* _To do_
What you return must be the complete listing, unchanged.
.....
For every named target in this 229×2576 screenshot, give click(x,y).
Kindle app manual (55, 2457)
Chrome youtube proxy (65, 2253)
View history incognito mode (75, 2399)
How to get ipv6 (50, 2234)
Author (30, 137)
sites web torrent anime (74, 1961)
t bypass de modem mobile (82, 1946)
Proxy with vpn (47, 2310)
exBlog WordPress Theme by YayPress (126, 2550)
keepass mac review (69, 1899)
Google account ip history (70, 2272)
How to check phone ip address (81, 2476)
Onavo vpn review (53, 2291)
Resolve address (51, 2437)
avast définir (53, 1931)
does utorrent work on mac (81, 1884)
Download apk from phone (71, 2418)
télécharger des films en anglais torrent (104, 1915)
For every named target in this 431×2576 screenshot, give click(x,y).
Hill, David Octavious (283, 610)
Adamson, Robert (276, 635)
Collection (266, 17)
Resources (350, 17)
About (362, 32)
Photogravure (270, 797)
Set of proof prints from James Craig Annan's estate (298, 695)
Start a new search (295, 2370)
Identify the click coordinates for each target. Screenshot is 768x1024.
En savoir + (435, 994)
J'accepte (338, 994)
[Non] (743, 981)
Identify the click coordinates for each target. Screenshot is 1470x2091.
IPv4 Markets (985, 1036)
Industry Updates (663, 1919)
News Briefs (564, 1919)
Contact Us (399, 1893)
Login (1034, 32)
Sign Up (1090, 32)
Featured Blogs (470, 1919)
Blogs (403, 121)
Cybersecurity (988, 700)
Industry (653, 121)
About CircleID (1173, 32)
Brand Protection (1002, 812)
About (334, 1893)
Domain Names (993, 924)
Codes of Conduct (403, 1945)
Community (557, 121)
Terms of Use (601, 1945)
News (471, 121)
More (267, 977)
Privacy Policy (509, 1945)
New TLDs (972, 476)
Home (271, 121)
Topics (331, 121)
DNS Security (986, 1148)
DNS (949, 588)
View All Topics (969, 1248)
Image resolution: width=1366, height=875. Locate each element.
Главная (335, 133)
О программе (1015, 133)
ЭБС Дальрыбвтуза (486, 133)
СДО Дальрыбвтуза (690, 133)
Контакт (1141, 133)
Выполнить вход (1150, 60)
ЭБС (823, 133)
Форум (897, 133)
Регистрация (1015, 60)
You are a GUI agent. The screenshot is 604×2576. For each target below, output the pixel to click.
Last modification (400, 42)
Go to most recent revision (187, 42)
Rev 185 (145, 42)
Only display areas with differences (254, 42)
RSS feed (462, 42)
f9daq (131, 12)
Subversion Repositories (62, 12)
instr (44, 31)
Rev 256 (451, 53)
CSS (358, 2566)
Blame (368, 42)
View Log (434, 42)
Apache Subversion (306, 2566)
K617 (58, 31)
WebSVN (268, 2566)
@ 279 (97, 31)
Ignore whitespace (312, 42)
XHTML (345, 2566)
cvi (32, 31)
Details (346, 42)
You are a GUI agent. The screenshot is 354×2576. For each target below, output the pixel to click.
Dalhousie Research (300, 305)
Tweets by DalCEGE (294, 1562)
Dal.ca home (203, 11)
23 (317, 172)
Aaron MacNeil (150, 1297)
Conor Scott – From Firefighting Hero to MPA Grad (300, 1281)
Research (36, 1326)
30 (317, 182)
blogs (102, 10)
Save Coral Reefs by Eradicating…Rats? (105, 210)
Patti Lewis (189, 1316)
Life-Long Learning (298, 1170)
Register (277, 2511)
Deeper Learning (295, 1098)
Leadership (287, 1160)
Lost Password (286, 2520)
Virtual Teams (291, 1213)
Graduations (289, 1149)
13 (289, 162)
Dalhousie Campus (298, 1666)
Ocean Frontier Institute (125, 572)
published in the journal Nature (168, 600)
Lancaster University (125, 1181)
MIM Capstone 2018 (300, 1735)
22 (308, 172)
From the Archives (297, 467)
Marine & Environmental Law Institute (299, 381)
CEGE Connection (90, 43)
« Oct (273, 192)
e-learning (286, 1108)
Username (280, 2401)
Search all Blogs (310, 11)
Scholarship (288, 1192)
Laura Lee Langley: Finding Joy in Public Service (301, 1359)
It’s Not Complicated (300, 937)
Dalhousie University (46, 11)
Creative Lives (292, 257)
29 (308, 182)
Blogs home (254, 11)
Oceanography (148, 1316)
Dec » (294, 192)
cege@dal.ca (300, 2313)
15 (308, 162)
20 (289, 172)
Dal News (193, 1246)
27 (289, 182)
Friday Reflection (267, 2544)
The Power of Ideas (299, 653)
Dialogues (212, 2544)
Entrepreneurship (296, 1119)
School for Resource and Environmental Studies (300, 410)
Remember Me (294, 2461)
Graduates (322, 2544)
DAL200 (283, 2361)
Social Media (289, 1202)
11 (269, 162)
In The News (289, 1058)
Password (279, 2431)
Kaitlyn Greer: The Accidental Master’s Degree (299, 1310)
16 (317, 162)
.....
* _Written response_
For every named target in this 229×2576 screenshot, give click(x,y).
Kindle app manual (55, 2457)
Chrome youtube proxy (65, 2253)
View history incognito mode (75, 2399)
How to get ipv6 (50, 2234)
Author (30, 137)
sites web torrent anime (74, 1961)
t bypass de modem mobile (82, 1946)
Proxy with vpn (47, 2310)
exBlog WordPress Theme by YayPress (126, 2550)
keepass mac review (69, 1899)
Google account ip history (70, 2272)
How to check phone ip address (81, 2476)
Onavo vpn review (53, 2291)
Resolve address (51, 2437)
avast définir (53, 1931)
does utorrent work on mac (81, 1884)
Download apk from phone (71, 2418)
télécharger des films en anglais torrent (104, 1915)
For every named target in this 431×2576 screenshot, give click(x,y).
Hill, David Octavious (283, 610)
Adamson, Robert (276, 635)
Collection (266, 17)
Resources (350, 17)
About (362, 32)
Photogravure (270, 797)
Set of proof prints from James Craig Annan's estate (298, 695)
Start a new search (295, 2370)
Identify the click coordinates for each target. Screenshot is 768x1024.
En savoir + (435, 994)
J'accepte (338, 994)
[Non] (743, 981)
Identify the click coordinates for each target. Screenshot is 1470x2091.
IPv4 Markets (985, 1036)
Industry Updates (663, 1919)
News Briefs (564, 1919)
Contact Us (399, 1893)
Login (1034, 32)
Sign Up (1090, 32)
Featured Blogs (470, 1919)
Blogs (403, 121)
Cybersecurity (988, 700)
Industry (653, 121)
About CircleID (1173, 32)
Brand Protection (1002, 812)
About (334, 1893)
Domain Names (993, 924)
Codes of Conduct (403, 1945)
Community (557, 121)
Terms of Use (601, 1945)
News (471, 121)
More (267, 977)
Privacy Policy (509, 1945)
New TLDs (972, 476)
Home (271, 121)
Topics (331, 121)
DNS Security (986, 1148)
DNS (949, 588)
View All Topics (969, 1248)
Image resolution: width=1366, height=875. Locate each element.
Главная (335, 133)
О программе (1015, 133)
ЭБС Дальрыбвтуза (486, 133)
СДО Дальрыбвтуза (690, 133)
Контакт (1141, 133)
Выполнить вход (1150, 60)
ЭБС (823, 133)
Форум (897, 133)
Регистрация (1015, 60)
You are a GUI agent. The screenshot is 604×2576. For each target below, output the pixel to click.
Last modification (400, 42)
Go to most recent revision (187, 42)
Rev 185 (145, 42)
Only display areas with differences (254, 42)
RSS feed (462, 42)
f9daq (131, 12)
Subversion Repositories (62, 12)
instr (44, 31)
Rev 256 (451, 53)
CSS (358, 2566)
Blame (368, 42)
View Log (434, 42)
Apache Subversion (306, 2566)
K617 (58, 31)
WebSVN (268, 2566)
@ 279 (97, 31)
Ignore whitespace (312, 42)
XHTML (345, 2566)
cvi (32, 31)
Details (346, 42)
You are a GUI agent. The screenshot is 354×2576. For each target below, output the pixel to click.
Dalhousie Research (300, 305)
Tweets by DalCEGE (294, 1562)
Dal.ca home (203, 11)
23 (317, 172)
Aaron MacNeil (150, 1297)
Conor Scott – From Firefighting Hero to MPA Grad (300, 1281)
Research (36, 1326)
30 (317, 182)
blogs (102, 10)
Save Coral Reefs by Eradicating…Rats? (105, 210)
Patti Lewis (189, 1316)
Life-Long Learning (298, 1170)
Register (277, 2511)
Deeper Learning (295, 1098)
Leadership (287, 1160)
Lost Password (286, 2520)
Virtual Teams (291, 1213)
Graduations (289, 1149)
13 (289, 162)
Dalhousie Campus (298, 1666)
Ocean Frontier Institute (125, 572)
published in the journal Nature (168, 600)
Lancaster University (125, 1181)
MIM Capstone 2018 (300, 1735)
22 (308, 172)
From the Archives (297, 467)
Marine & Environmental Law Institute (299, 381)
CEGE Connection (90, 43)
« Oct (273, 192)
e-learning (286, 1108)
Username (280, 2401)
Search all Blogs (310, 11)
Scholarship (288, 1192)
Laura Lee Langley: Finding Joy in Public Service (301, 1359)
It’s Not Complicated (300, 937)
Dalhousie University (46, 11)
Creative Lives (292, 257)
29 (308, 182)
Blogs home (254, 11)
Oceanography (148, 1316)
Dec » (294, 192)
cege@dal.ca (300, 2313)
15 (308, 162)
20 (289, 172)
Dal News (193, 1246)
27 (289, 182)
Friday Reflection (267, 2544)
The Power of Ideas (299, 653)
Dialogues (212, 2544)
Entrepreneurship (296, 1119)
School for Resource and Environmental Studies (300, 410)
Remember Me (294, 2461)
Graduates (322, 2544)
DAL200 (283, 2361)
Social Media (289, 1202)
11 (269, 162)
In The News (289, 1058)
Password (279, 2431)
Kaitlyn Greer: The Accidental Master’s Degree (299, 1310)
16 (317, 162)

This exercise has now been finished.